◆ Document text
======
This file photo taken on August 19, 1981, shows former president of Iran Abolhassan Banisadr, in Auvers-sur-Oise, in the outskirts of the French capital Paris (AFP photo)

TEHRAN — Iran’s first president after the 1979 Islamic revolution, Abolhassan Banisadr, died in a Paris hospital on Saturday aged 88, after decades of exile in France following his dismissal by parliament.

“After a long illness, Abolhassan Banisadr died on Saturday at the [Pitie-]Salpetriere hospital in southeast Paris,” official IRNA news agency said, citing a source close to the former president.

His family in France confirmed his death.

“We would like to inform the honourable people of Iran and all the activists of independence and freedom that... Abolhassan Banisadr has passed away... after a long struggle with illness,” they said in a statement.

The family statement hailed Banisadr as someone who “defended freedoms”.

But he was slammed by Iran’s judiciary.

“All these years, under the shadow of French and Western intelligence, he did not miss a beat to defame the people and the system of the Islamic republic,” said a statement published on its Mizan Online website.

Banisadr won Iran’s first free election in 1980 to become president hot on the heels of the previous year’s Islamic revolution.

But he was dismissed by the Iranian parliament in 1981 as his relations with late supreme leader Ayatollah Ruhollah Khomeini deteriorated. Since then, he had been living in exile in France.

 

‘Khomeini’s spiritual son’ 

 

Born on March 22, 1933 in a village near Hamadan in western Iran, Banisadr was a supporter of liberal Islam.

A practising Muslim, at the age of 17 he became active in the ranks of the National Front of Iran, the movement of nationalist leader Mohammad Mossadegh.

After studying theology, economics and sociology, Banisadr became a staunch opponent of the shah’s regime.

Wanted by the police, he was forced to flee Iran in 1963 and settled in Paris. In 1970, he advocated the union of the Iranian opposition around Khomeini, who was exiled in Iraq at the time.

In October 1978, Khomeini went to France, and Banisadr became part of his inner circle, referring to him as “dear father”.

Banisadr would later express regret that he had not recognised Khomeini’s “taste for power”.

On February 1, 1979, Banisadr was on the plane that brought Khomeini back to Iran.

He served as Iran’s minister of economics and, for a few days, foreign affairs.
======
◆ Complete the following
[A] Quote from the Banisadr article the passage that opens with the words "But he was dismissed" and closes with "exile in France.".
[B] Answer these questions from the Banisadr article:
(i) In what year did Banisadr win Iran's first free election?
(ii) At what age did he become active in the National Front of Iran?
(iii) What did Banisadr call Khomeini after joining his inner circle?
[C] Please continue the Banisadr article from its last sentence onward.

Source data:
======
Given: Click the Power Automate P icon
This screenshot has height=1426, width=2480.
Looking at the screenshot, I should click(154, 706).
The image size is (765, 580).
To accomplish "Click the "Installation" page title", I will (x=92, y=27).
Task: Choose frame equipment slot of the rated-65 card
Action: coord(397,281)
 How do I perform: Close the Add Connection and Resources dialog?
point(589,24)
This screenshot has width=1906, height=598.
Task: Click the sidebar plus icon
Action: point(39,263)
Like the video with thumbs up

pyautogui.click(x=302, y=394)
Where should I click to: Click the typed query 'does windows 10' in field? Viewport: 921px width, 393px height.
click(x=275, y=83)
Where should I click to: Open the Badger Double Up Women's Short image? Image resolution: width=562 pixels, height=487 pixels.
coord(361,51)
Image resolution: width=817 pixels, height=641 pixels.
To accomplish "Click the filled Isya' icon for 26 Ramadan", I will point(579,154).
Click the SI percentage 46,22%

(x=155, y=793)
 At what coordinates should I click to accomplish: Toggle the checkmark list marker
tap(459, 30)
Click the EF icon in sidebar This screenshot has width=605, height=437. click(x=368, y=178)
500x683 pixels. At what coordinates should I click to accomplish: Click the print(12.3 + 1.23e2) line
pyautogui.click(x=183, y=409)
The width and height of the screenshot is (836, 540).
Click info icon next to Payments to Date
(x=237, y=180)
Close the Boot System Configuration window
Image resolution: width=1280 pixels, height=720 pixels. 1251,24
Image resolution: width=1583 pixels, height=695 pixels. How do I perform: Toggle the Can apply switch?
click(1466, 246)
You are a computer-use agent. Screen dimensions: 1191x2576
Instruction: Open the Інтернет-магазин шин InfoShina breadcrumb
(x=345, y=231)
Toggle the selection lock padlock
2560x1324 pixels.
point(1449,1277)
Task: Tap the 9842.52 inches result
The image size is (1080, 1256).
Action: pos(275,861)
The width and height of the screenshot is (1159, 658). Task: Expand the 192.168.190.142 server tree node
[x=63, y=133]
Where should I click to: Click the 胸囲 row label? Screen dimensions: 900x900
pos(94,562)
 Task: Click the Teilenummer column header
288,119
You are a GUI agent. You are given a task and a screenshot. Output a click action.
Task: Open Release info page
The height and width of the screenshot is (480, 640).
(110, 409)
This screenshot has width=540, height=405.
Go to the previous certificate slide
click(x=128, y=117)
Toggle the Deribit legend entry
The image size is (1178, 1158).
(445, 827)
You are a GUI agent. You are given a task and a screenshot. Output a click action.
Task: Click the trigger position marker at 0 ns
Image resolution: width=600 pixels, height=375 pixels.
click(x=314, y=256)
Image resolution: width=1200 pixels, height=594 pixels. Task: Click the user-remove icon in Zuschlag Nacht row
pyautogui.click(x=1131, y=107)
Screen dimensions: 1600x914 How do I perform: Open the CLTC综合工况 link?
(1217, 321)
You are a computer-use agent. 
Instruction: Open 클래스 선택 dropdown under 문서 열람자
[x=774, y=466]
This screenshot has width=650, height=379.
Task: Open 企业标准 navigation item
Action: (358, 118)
======
◆ Numbered responses
[A]
But he was dismissed by the Iranian parliament in 1981 as his relations with late supreme leader Ayatollah Ruhollah Khomeini deteriorated. Since then, he had been living in exile in France.

[B]
(i) 1980
(ii) 17
(iii) "Dear father"

[C]
The man at times referred to as “Khomeini’s spiritual son” was elected president of the Islamic Republic of Iran on January 26, 1980.

 

From exile and back 

 

From the start of his mandate, Banisadr faced immense difficulties: The US hostage crisis, the Iran-Iraq war, economic woes and, above all, the opposition of powerful clerics.

In charge of the armed forces as president from February 1980 to June 1981, he reorganised Iran’s military and spent much of his time on the front lines of the start of the eight-year war with Iraq.

But the proponent of a “third Islamic path” that respected democratic principles, he faced intense pressure from ultraconservative clerics.

After over a year of disputes with some senior members of the Shiite clergy and the Islamic Republic Party that controlled parliament, the democratisation process came to a halt.

On June 21, 1981, Banisadr was dismissed by parliament for “political incompetence”, with Khomeini’s approval.

After hiding for a week, he was smuggled onto an air force jetliner hijacked by one of his supporters, and escaped to France, where he was granted asylum and provided with police protection.

Once in exile, Banisadr founded the National Council of Resistance of Iran with Massoud Rajavi, leader of the People’s Mojahedin Organisation of Iran and representatives from minority communities such as Iranian Kurds.

Banisadr fell out with Rajavi, however, and later left the council.

He wrote a book that accused Iran’s ayatollahs of plotting to seize power, and testified about the murders of Iranian dissidents that he blamed on the mullahs.

He had been living in Versailles since May 1984.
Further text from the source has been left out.